Records for the exercise
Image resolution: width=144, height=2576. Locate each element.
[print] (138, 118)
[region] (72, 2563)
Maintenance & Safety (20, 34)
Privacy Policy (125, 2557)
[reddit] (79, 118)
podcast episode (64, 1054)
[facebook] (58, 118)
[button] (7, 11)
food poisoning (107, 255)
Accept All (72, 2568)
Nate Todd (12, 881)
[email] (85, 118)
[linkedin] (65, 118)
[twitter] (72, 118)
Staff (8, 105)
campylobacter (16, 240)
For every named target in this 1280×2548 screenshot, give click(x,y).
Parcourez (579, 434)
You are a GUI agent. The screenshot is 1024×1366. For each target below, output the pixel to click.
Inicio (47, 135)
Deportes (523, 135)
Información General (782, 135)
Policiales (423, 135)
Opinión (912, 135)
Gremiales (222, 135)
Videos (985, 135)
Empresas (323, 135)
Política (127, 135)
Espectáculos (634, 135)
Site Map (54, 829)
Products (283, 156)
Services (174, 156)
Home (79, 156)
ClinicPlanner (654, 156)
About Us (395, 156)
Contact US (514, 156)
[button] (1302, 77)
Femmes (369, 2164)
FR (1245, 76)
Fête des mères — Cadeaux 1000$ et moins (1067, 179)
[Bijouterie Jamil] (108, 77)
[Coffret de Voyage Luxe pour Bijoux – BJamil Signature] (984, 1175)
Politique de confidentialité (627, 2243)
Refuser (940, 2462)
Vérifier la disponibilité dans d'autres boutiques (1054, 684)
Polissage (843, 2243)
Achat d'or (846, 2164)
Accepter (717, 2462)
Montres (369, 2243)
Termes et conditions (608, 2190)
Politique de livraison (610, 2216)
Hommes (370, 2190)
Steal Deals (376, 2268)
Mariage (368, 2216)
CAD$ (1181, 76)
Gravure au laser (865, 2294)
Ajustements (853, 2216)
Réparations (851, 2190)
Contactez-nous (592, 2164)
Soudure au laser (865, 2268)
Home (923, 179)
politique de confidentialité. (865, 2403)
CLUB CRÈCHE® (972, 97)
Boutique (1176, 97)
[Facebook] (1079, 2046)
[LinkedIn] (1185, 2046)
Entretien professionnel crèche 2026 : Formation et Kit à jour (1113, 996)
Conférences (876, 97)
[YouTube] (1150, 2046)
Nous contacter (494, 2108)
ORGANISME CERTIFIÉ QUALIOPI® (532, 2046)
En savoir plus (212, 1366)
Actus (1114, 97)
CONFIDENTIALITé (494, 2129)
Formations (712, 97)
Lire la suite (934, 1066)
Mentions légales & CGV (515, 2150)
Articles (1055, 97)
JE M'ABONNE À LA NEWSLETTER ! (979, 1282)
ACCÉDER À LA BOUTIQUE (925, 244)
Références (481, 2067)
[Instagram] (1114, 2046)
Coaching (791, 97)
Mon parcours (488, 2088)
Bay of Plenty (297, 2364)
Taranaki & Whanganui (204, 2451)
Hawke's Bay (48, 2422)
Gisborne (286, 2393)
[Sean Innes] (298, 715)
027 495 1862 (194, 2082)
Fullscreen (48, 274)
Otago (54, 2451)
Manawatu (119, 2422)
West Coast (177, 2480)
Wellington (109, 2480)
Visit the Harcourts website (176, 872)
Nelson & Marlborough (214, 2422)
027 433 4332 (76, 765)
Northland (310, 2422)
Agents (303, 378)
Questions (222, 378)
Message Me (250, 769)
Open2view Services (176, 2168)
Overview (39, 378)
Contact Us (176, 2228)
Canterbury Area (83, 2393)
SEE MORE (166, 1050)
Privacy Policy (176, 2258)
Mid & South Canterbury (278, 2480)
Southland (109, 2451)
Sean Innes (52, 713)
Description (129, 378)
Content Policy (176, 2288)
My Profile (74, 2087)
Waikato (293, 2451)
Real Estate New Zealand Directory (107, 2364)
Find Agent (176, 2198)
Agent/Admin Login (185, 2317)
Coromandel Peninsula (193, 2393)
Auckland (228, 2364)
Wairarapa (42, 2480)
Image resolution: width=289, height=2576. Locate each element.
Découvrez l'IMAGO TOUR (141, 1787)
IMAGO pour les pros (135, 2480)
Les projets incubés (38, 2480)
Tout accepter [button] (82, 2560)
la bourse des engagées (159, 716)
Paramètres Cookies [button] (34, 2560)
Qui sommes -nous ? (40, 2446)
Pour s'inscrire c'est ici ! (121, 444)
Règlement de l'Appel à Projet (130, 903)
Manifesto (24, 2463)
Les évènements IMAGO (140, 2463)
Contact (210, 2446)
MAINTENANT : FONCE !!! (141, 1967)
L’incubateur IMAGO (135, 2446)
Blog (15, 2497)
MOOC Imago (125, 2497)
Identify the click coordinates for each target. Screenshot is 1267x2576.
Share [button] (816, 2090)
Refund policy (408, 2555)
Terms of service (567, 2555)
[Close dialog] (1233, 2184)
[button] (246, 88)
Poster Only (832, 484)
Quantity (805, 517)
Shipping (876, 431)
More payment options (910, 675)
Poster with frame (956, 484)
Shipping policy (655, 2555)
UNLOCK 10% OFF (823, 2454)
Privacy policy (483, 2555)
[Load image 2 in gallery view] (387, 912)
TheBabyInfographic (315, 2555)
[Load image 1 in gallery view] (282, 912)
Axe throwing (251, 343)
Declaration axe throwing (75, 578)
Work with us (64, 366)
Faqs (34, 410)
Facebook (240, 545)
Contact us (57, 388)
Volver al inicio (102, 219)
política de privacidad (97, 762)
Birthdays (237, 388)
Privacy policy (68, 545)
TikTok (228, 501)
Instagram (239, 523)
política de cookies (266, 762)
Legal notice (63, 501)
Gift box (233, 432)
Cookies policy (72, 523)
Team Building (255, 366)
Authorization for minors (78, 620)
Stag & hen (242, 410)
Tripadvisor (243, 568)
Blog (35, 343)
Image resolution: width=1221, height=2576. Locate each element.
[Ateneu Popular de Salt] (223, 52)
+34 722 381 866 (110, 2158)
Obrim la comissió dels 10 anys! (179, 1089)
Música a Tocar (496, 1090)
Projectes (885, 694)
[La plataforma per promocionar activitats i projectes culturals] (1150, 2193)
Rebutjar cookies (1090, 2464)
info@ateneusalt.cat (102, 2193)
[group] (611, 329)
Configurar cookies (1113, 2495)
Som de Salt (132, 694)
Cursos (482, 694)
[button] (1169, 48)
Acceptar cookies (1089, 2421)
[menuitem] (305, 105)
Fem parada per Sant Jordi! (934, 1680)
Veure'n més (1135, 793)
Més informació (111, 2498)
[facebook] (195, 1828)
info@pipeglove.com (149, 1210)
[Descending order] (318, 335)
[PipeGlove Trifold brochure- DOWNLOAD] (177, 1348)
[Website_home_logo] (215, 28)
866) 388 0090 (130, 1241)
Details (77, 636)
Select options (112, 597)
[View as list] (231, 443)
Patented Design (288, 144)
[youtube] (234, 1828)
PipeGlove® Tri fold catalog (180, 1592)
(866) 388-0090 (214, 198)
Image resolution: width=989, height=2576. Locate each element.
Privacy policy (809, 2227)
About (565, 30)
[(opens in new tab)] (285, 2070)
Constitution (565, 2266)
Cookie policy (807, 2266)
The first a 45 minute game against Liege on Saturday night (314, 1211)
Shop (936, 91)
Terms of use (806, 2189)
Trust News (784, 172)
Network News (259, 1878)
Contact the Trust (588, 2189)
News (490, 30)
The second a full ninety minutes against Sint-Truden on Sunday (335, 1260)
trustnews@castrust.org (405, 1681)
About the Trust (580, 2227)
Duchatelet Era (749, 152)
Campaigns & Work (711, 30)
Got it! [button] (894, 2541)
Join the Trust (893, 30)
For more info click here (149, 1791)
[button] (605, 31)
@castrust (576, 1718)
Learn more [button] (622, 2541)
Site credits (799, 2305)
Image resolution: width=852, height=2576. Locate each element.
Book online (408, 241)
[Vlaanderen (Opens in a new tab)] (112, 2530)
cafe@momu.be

Exercise objective
Which lines above include the string "button"? Show them.

Answer to this exercise
[button] (7, 11)
[button] (1302, 77)
Tout accepter [button] (82, 2560)
Paramètres Cookies [button] (34, 2560)
Share [button] (816, 2090)
[button] (246, 88)
[button] (1169, 48)
Got it! [button] (894, 2541)
[button] (605, 31)
Learn more [button] (622, 2541)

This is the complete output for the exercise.